Scientific classification
- Kingdom: Animalia
- Phylum: Mollusca
- Class: Cephalopoda
- Subclass: Nautiloidea
- Order: Nautilida
- Superfamily: †Trigonoceratoidea
- Family: †Syringonautilidae Mojsisovics (1902)
- Genera: See text

= Syringonautilidae =

Extinct family of nautiloids

Syringonautilidae is a family of Nautiloidea from the middle to late Triassic. Syringonautilidae comprise the last of the Trigonoceratoidea and are the source for the Nautilaceae which continued the Nautiloidea through the Mesozoic and into the Cenozoic right down to the recent. Syringonautilidae is a strictly Triassic family, derived early in the Triassic from the Grypoceratidae.

== Diagnosis ==
The Syringonautilidae are characterized by generally involute shells - early whorls are in view - with broadly to sharply rounded whorl sections and smooth surfaces, except for growth lines and fine wire-like lirae in some forms. The siphuncle is variable in position, and the suture is variably sinuous.

== Genera ==
Five genera are described in the Treatise, Syringonautilus, Clymenonautilus, Juvavionautilus, Oxynautilus, and Syringoceras. Syringonautilus and Syringoceras are known from both the Middle and Upper Triassic; Clymenonautilus, Juvavionautilus, and Oxynautilus only from the Upper Triassic.

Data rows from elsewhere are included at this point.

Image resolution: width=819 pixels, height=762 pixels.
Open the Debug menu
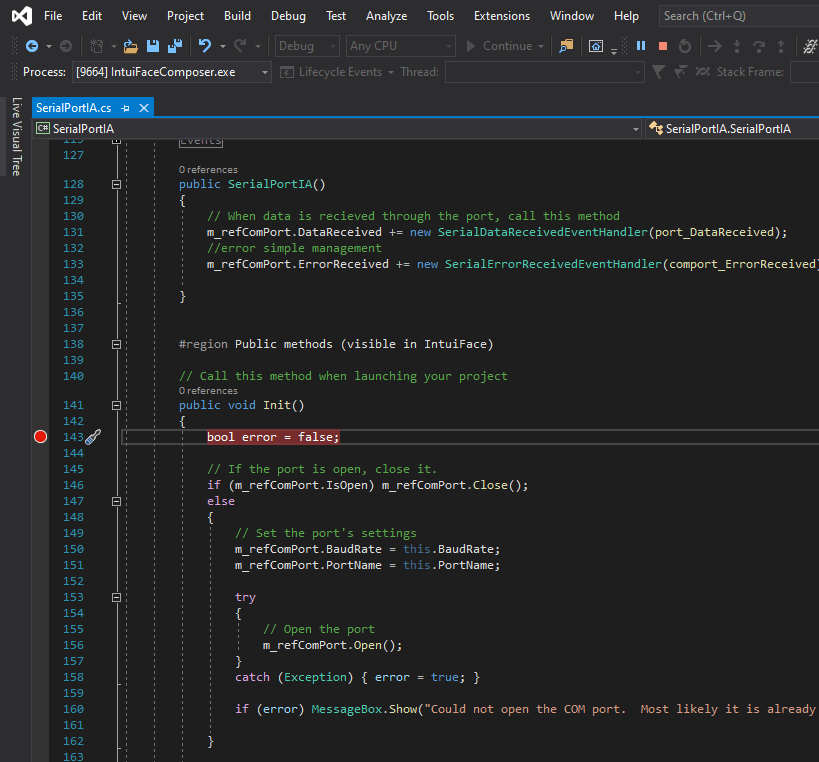288,16
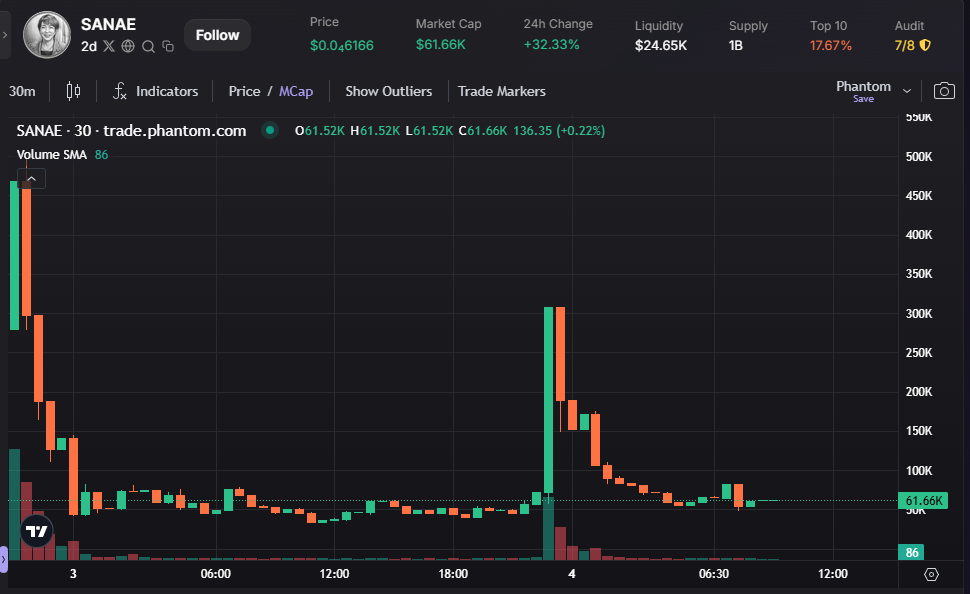Screen dimensions: 970x594
Task: Copy the token address icon
Action: 167,46
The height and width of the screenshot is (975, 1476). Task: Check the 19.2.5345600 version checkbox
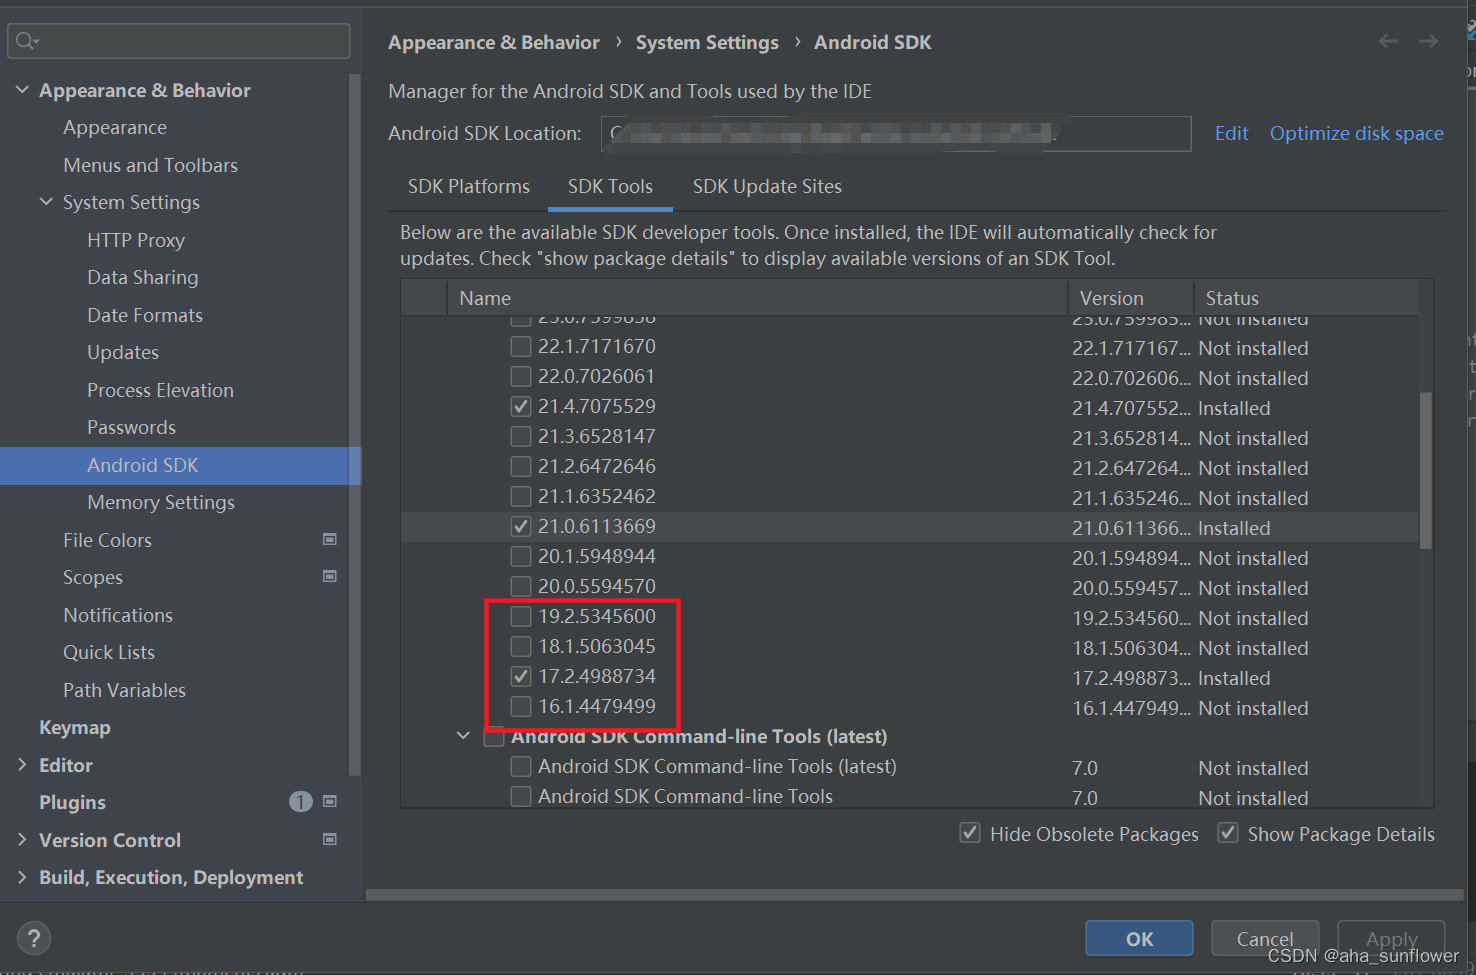(x=520, y=616)
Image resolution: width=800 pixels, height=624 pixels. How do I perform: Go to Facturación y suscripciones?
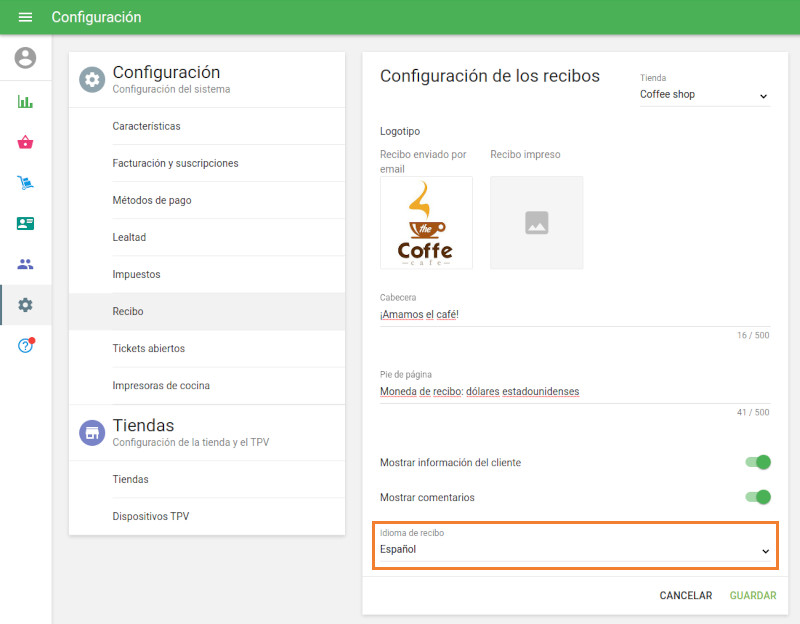(175, 163)
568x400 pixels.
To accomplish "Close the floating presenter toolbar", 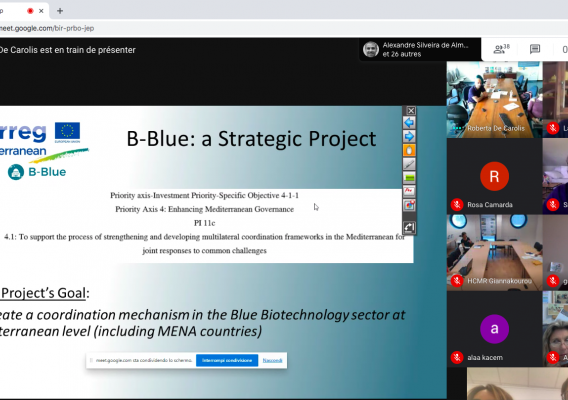I will (x=411, y=111).
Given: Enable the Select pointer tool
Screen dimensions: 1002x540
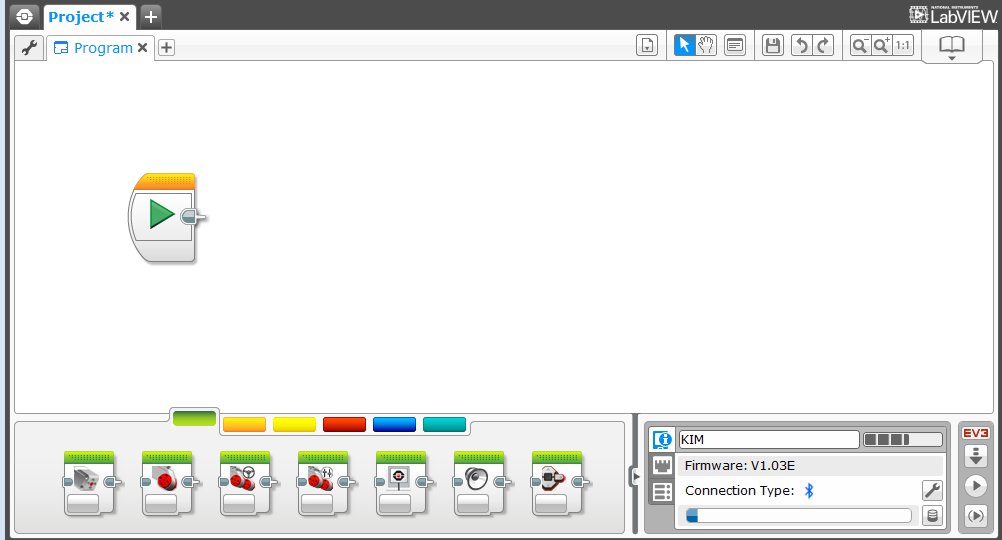Looking at the screenshot, I should [x=684, y=45].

Syringonautilus, which has been found in the Alps, on Spitsbergen, in India and Japan has a rapidly expanding evolute shell with a perforate umbilicus and suboval whorl section. The suture has a faint ventral saddle and shallow lateral lobes. The siphuncle is subcentral. The surface is ornamented with fine lirae. Syringoceras, found in Europe, on the island of Timur in Indonesia, and in western North America (Calif and Nev) is like Syringonautilus except that the siphuncle is near marginal.

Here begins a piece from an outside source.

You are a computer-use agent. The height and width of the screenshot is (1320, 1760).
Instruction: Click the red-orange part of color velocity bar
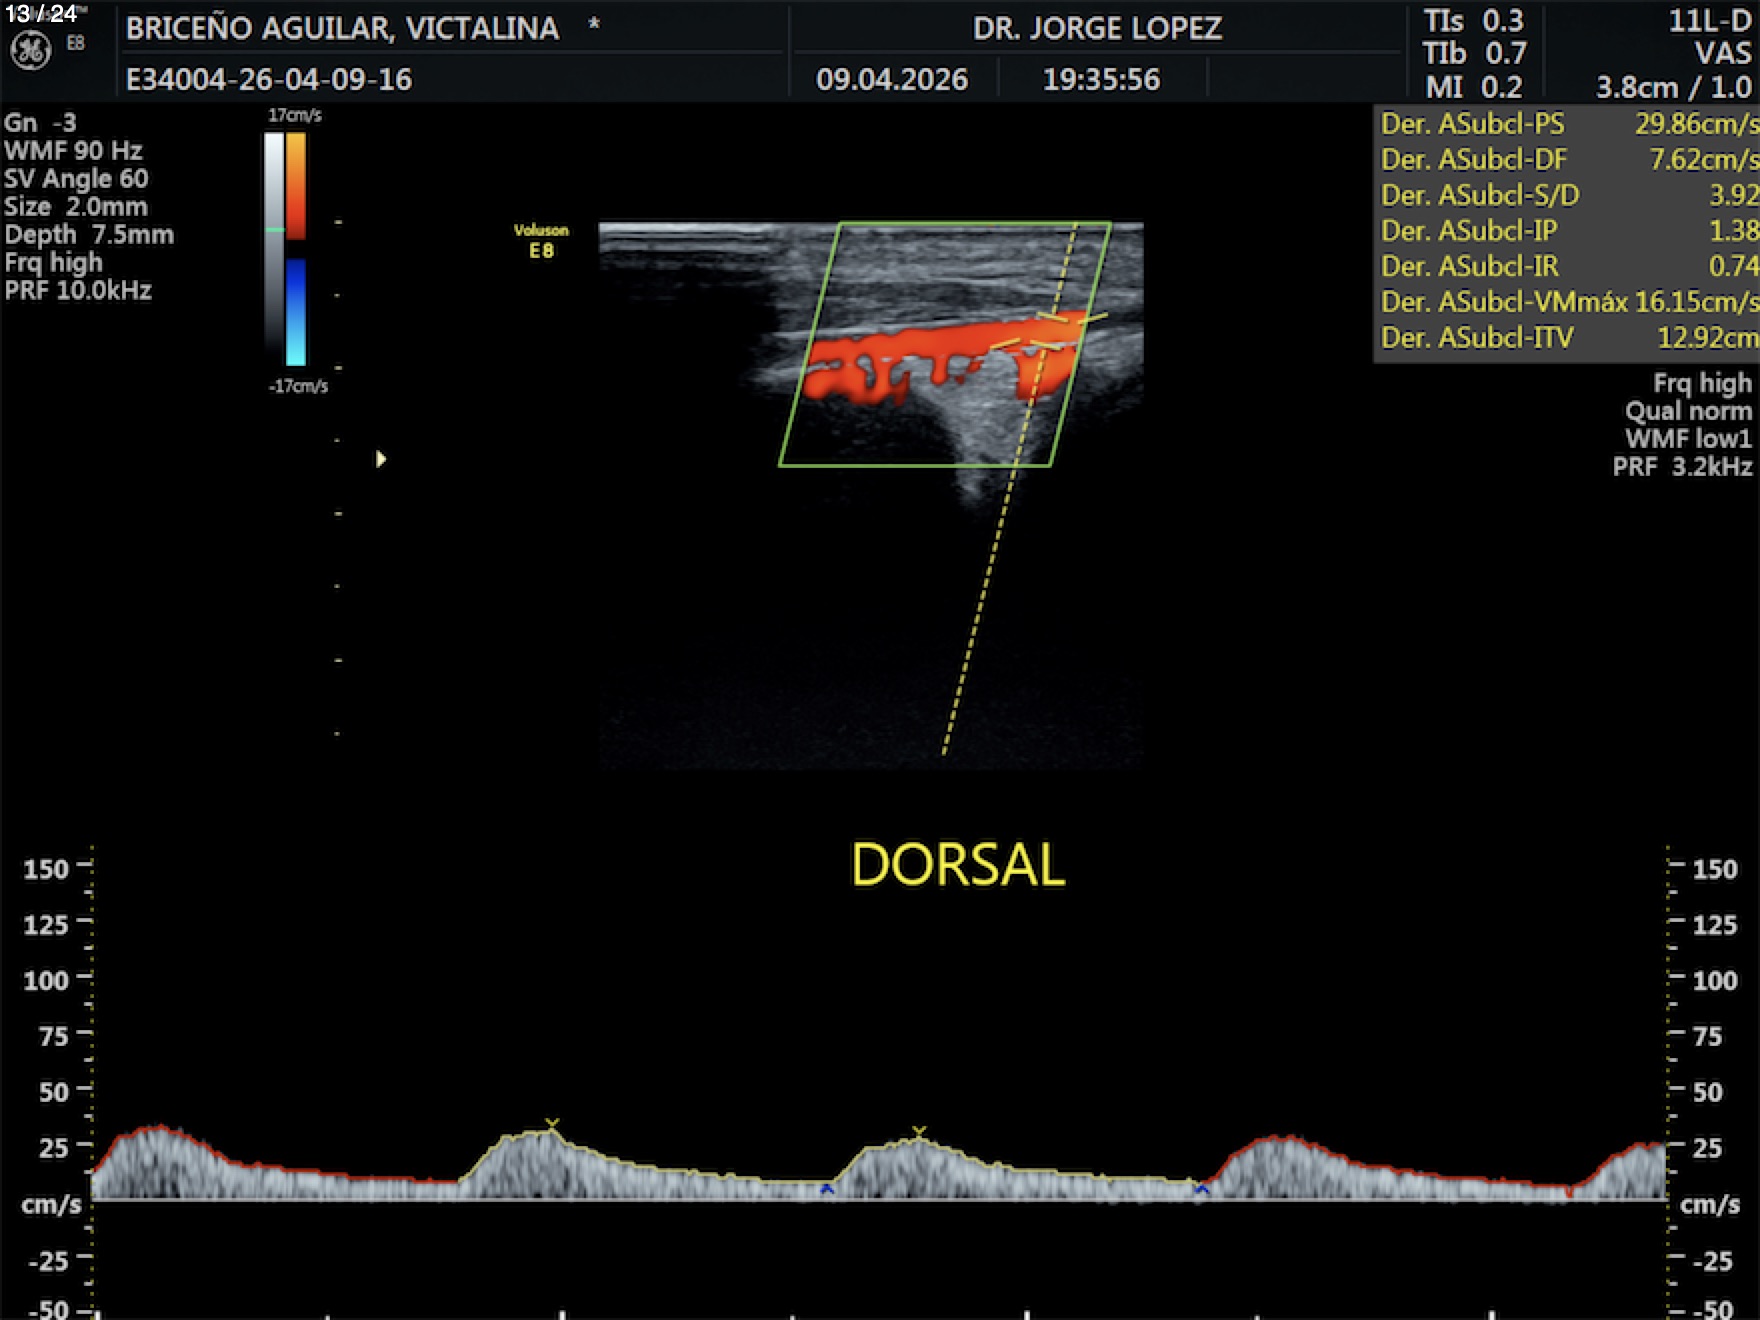point(296,185)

Clymenonautilus, first of the strictly Upper Triassic genera, is evolute with a perforate umbilicus and deep dorsal impression when the whorl envelops a third of the previous. The whorl section is higher than wide with flattened flanks and rounded ventral and umbilical shoulders. The suture is transverse across the venter and has deep, tongue-like lobes on either side. The inner whorls are covered with fine lirae, and the outer ones are smooth. The position of the siphuncle is unknown. Clymenoceras comes from Europe.

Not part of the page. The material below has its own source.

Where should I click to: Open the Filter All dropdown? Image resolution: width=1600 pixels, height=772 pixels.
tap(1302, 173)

Juvavionautilus, has a widely umbilicate, slowly expanding, evolute, perforate shell in which the flanks converge on a rounded to flattened venter so that the maximum width is just central of the umbilical shoulders. The suture includes a ventral saddle and broad lateral lobes. In some, there is a secondary ventral lobe. The siphuncle is subcentral. Juvavionautilus comes from Europe and Timur.

Oxynautilus, differs from the rest in that it has an involute, compressed lenticular shell with a narrow or acute (angular) venter which may or may not have a keel. The whorl section is much higher than wide with the maximum width slightly ventral of the umbilical shoulders. The suture is sinuous, including a narrowly rounded to angular ventral saddle and broad lateral lobes. The siphuncle is subcentral. Oxynautilus has been found in Europe in the Alps, in California in North America and in the Payandé Formation in Tolima, Colombia.

== Distribution ==
Fossils of Syringonautilidae have been found in Austria, China, Colombia, Hungary, Italy, the Russian Federation, and the United States (California, Nevada).